[SOURCE DATA]:
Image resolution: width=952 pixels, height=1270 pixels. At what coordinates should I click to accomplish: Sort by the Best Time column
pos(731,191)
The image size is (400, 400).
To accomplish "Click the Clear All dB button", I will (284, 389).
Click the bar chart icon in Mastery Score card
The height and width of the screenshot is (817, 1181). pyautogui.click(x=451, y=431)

==

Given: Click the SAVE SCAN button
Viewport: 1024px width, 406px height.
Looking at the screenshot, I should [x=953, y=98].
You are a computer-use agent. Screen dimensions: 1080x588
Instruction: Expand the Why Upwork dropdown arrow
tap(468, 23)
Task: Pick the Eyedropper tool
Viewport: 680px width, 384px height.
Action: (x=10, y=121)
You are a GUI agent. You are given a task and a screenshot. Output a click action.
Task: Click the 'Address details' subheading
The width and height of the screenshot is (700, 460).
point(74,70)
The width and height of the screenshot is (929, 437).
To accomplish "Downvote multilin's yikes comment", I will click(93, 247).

--

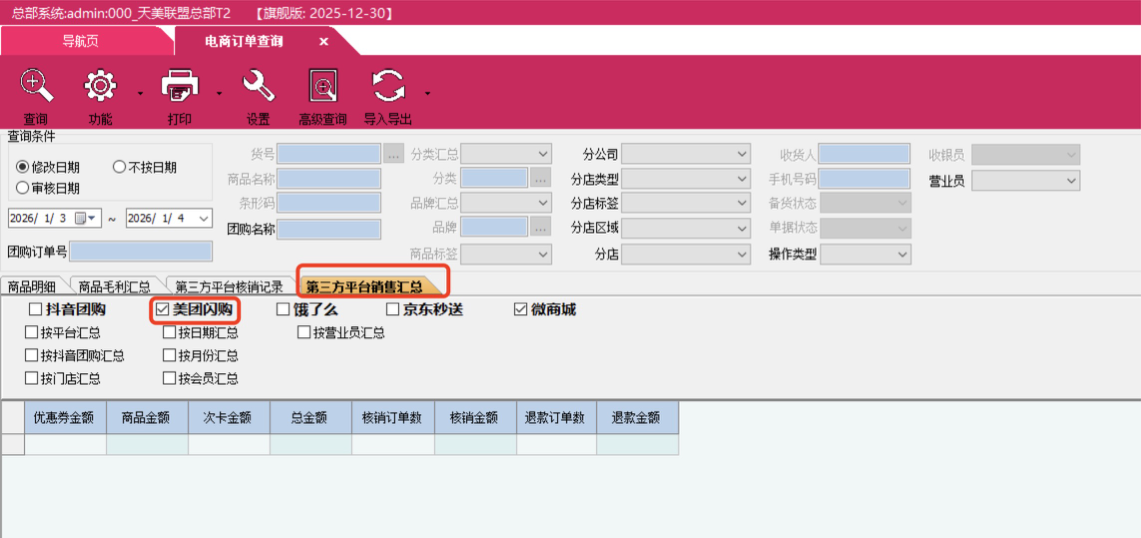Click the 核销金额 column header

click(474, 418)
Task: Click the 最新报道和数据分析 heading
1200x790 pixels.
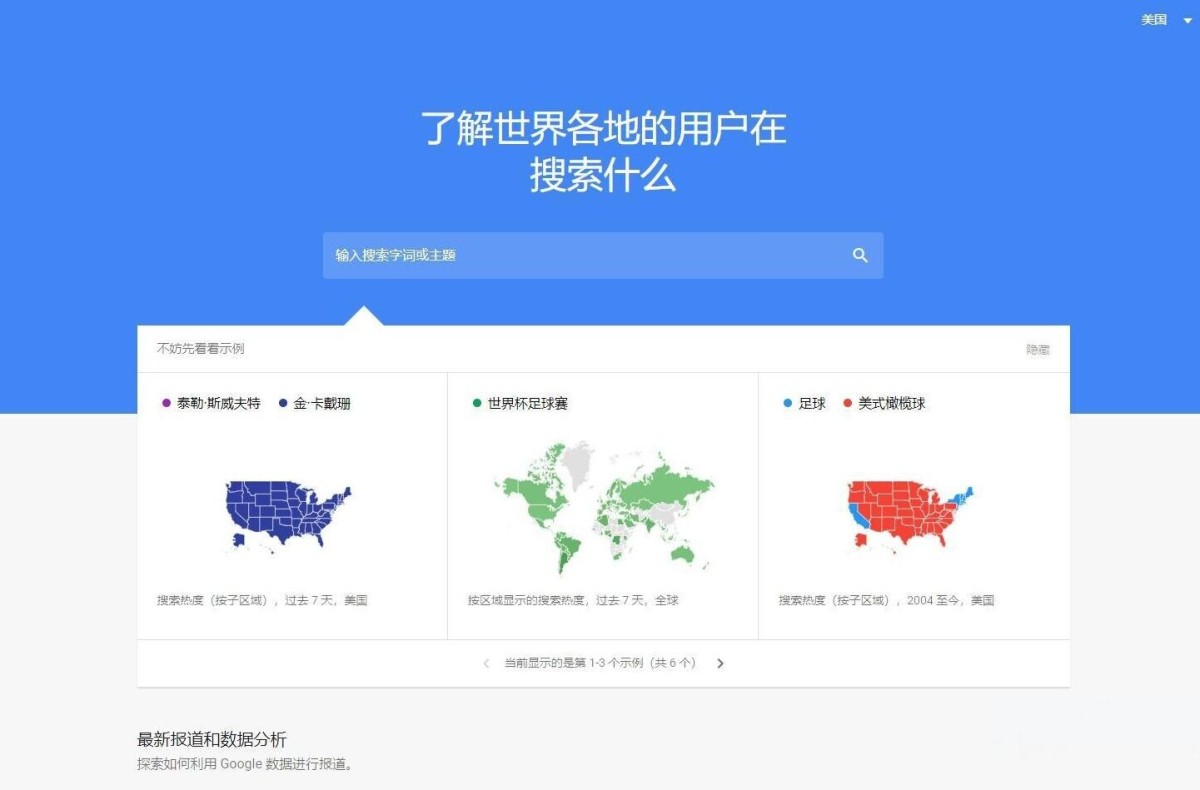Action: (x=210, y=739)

[TASK GOAL]:
Show every line from the listing above in which the string "button" appears.

[ANSWER TO THIS EXERCISE]:
To accomplish "Click the Clear All dB button", I will (284, 389).
Given: Click the SAVE SCAN button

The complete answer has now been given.